Colvin R. de Silva of the LSSP famously argued against the Act: Do we want an independent Ceylon or two bleeding halves of Ceylon...? These are issues that in fact we have been discussing under the form and appearance of the language issue…One language, two nations; Two languages, one Nation… The passage of the act was met with demonstrations from Tamils led by the Federal Party who organized a satyagraha outside the parliament building. In response, the Sinhalese nationalist group Eksath Bhikkhu Peramuna organized a counter-protest; a mob representing this group attacked the Tamil protesters and was "responsible for unleashing riots that killed nearly 150 Tamils" in the Gal Oya riots between 5 and 6 June 1956.

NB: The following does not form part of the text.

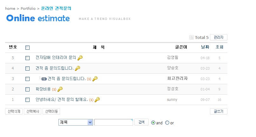Screen dimensions: 256x137
Task: Click the RE reply badge icon
Action: [44, 79]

Bandaranaike stated in parliament on 6 June 1956 that Sinhalese people saw parity between Sinhala and Tamil as official languages as being "gravely detrimental to the continuance and progress of the Sinhala language; that it would almost imply the extinction of the Sinhala language."

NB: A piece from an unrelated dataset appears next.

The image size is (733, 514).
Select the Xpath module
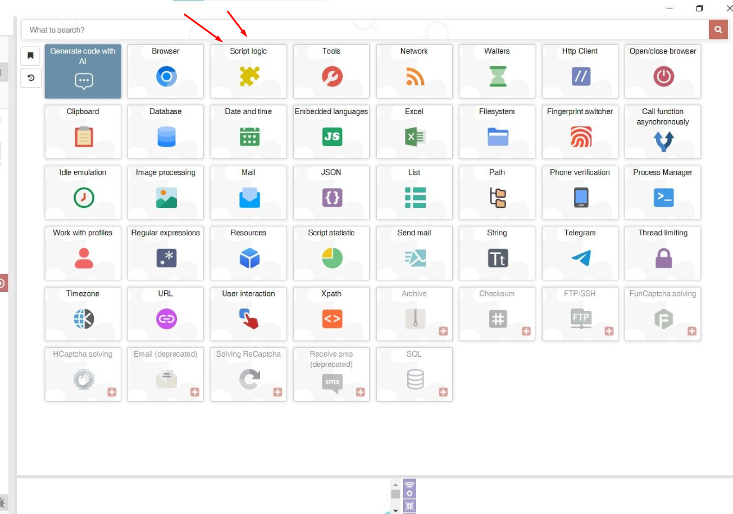coord(331,313)
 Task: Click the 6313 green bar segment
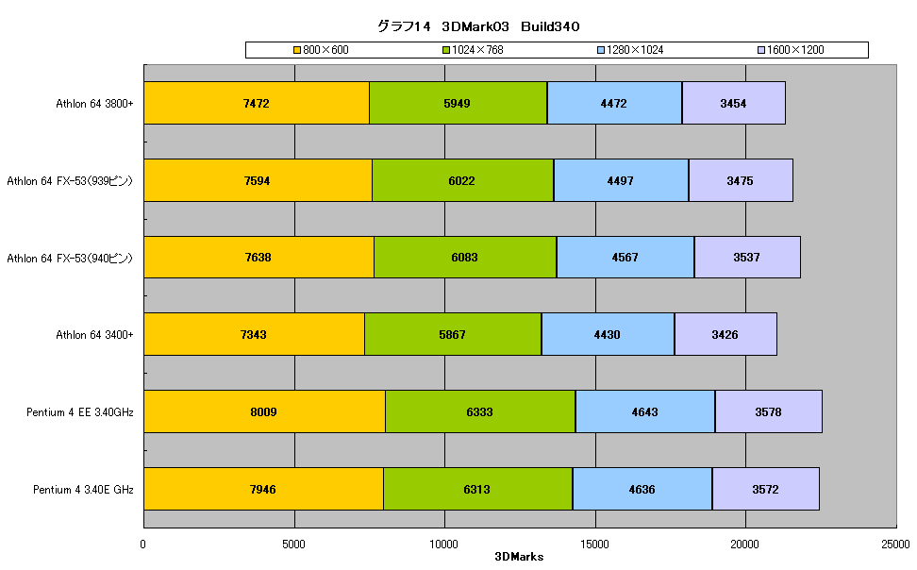[477, 489]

== Tamil Language (Special Provisions) Act ==
In order to assuage Tamil feelings following the anti-Tamil riots in 1958, Prime Minister S.W.R.D. Bandaranaike passed the Tamil Language (Special Provisions) Act, No. 28 of 1958 in August that year. The bill allowed for the use of Tamil as a medium of instruction in schools and universities, as a medium of examination for admission into public service (with the proviso requiring Sinhala fluency within certain time period), and for official correspondence and administrative purposes in the Northern and Eastern provinces. However, following the assassination of Bandaranaike the next year by a Buddhist monk over alleged racial betrayal, the regulations needed to implement the bill would not be submitted for parliamentary approval for another eight years. Starting from January 1961, the new government led by S.W.R.D.'s widow Sirimavo Bandaranaike sought to forcefully implement the Sinhala Only Act and, under Sinhalese nationalist pressure, enacted the Language of the Courts Act No. 3 of 1961 to make Sinhala the only language of the courts, while ignoring the Tamil Language (Special Provisions) Act. Although the regulations for implementing the latter bill were approved in January 1966 under Dudley Senanayake, it would be relegated to a "subordinate legislation" with the adoption of the Republican Constitution in 1972 under Sirimavo Bandaranaike which consolidated the 'Sinhala-only' policy, thus affirming the subordinate status of the Tamil language:"the Tamils felt indignant that it was specifically stated in the constitution that the provisions relating to the Tamil language could be amended by ordinary legislation whereas the provisions relating to the Sinhalese were constitutionally entrenched."

==Effect==
The policy turned out to be "severely discriminatory" and placed the Tamil-speaking population at a "serious disadvantage". As a Sinhalese academic A. M. Navaratna Bandara writes: "The Tamil-speaking people were given no option but to learn the language of the majority if they wanted to get public service employment. [...] A large number of Tamil public servants had to accept compulsory retirement because of their inability to prove proficiency in the official language [....]" It also entailed that a Sinhalese officer working in Tamil areas was exempted from learning Tamil, but a Tamil officer working in even Tamil areas had to learn Sinhala. The effects of these policies were dramatic as shown by the drastic drop of Tamil representation in public sector: "In 1956, 30 percent of the Ceylon administrative service, 50 percent of the clerical service, 60 percent of engineers and doctors, and 40 percent of the armed forces were Tamil. By 1970 those numbers had plummeted to 5 percent, 5 percent, 10 percent, and 1 percent, respectively." For much of the 1960s government forms and services were virtually unavailable to Tamils, and this situation only partly improved with later relaxations of the law.

==Languages today==
Following pressure from the Indian government in 1987, the Thirteenth Amendment to the Constitution was passed, which stated that, "the official language of Sri Lanka is Sinhala" while "Tamil shall also be an official language," with English as a "link language." However, in practice, predominantly Sinhala-speaking police officers who are not fluent in Tamil are stationed in Tamil areas, posing practical challenges for the locals when interacting with the authorities.